Coexistência entre numerário e meios de pagamento digital é possível e desejável

Autores

  • Mariana Chaimovich

    é legal advisor no ITCN (Instituto de Estudos Estratégicos de Tecnologia e Ciclo de Numerário) colaboradora do Centro de Ensino e Pesquisa em Inovação da FGV mestre em Direito Internacional pela USP e doutora pelo Instituto de Relações Internacionais da USP.

  • Theófilo Miguel de Aquino

    é mestre e doutorando pela FGV Direito-SP e consultor de relações governamentais do Instituto de Estudos Estratégicos de Tecnologia e Ciclo do Numerário (ITCN).

12 de novembro de 2020, 21h20

No último dia 29, o ministro Paulo Guedes se manifestou a respeito do lançamento da nota de R$ 200 na Comissão Mista do Congresso Nacional para acompanhamento de medidas contra a Covid-19. Nessa oportunidade, destacou que a nova cédula deve sair de circulação no curto prazo, porque os pagamentos tendem a ser feitos somente por meios digitais no futuro. O ministro está correto ao afirmar que, de fato, o futuro deve apresentar maior popularização dos meios de pagamento digitais, principalmente por meio da bem-vinda chegada do Pix.
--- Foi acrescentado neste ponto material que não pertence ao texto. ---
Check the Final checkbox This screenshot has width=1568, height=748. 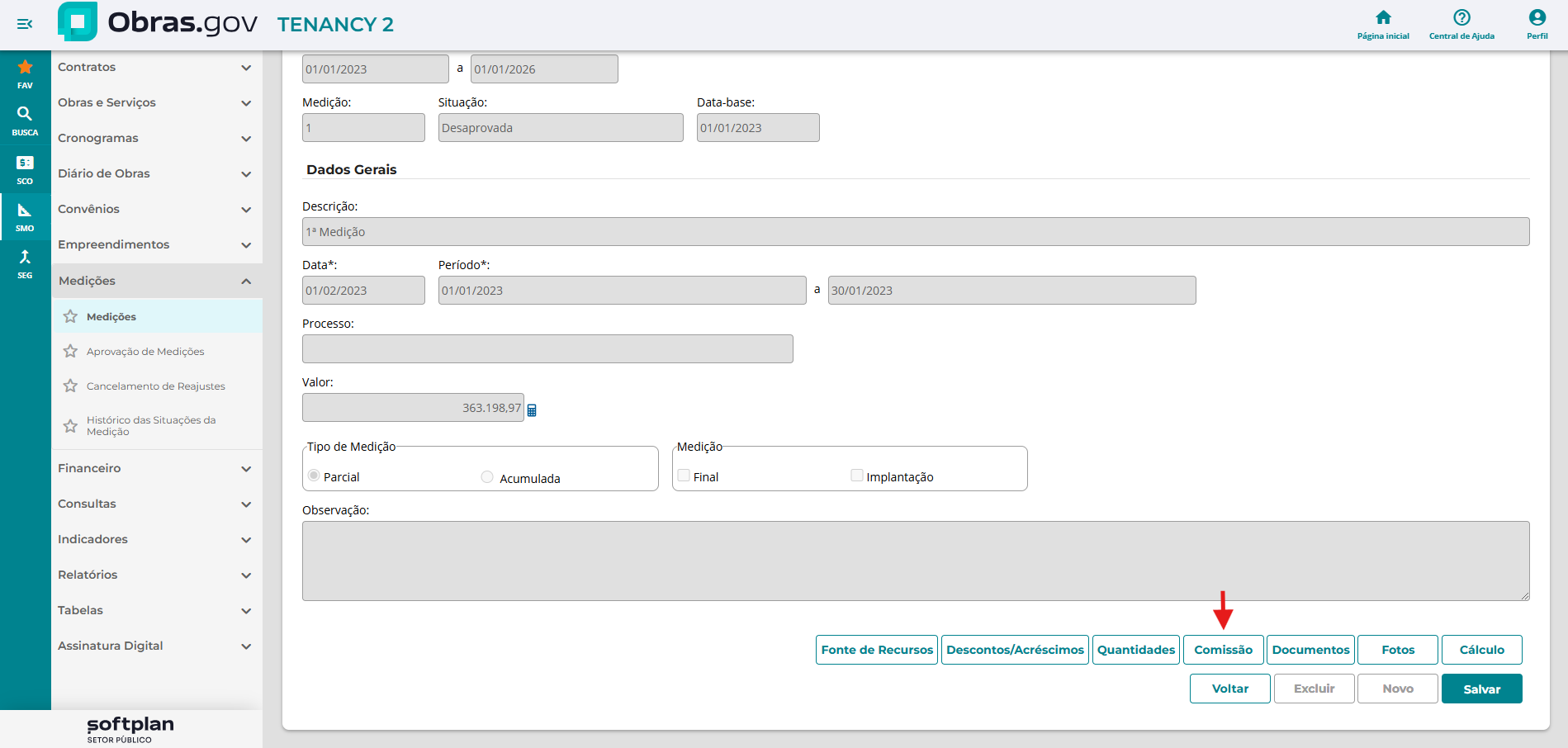pyautogui.click(x=684, y=476)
Entretanto, o avanço tecnológico nos meios de pagamentos, que agora permitem que sejam efetuadas compras até pelo celular, não torna obsoleto o dinheiro em papel. Importante lembrar que o dinheiro em espécie é o principal meio de pagamento para 60% da população brasileira, de acordo com dados do próprio Banco Central (BC), e que o país ainda conta com 45 milhões de pessoas sem conta bancária, que movimentam em torno de R$ 800 bilhões ao ano. Para a grande maioria dos brasileiros, portanto, o numerário ainda é muito importante.

Além disso, o ano de 2020 viu a circulação de papel-moeda aumentar em 29% entre fevereiro e junho, acumulando R$ 210,20 bilhões em circulação, segundo dados do BC. Da mesma forma, estudos internacionais revelam no mesmo período o aumento de dinheiro em circulação em outros países, como nos Estados Unidos, no Canadá, na União Europeia, na Austrália e na Rússia. Na União Europeia, a nota de 200 euros, por exemplo, apesar de representar apenas 7% do valor do estoque de notas em circulação, teve 30% de alta na sua movimentação de março a abril de 2020.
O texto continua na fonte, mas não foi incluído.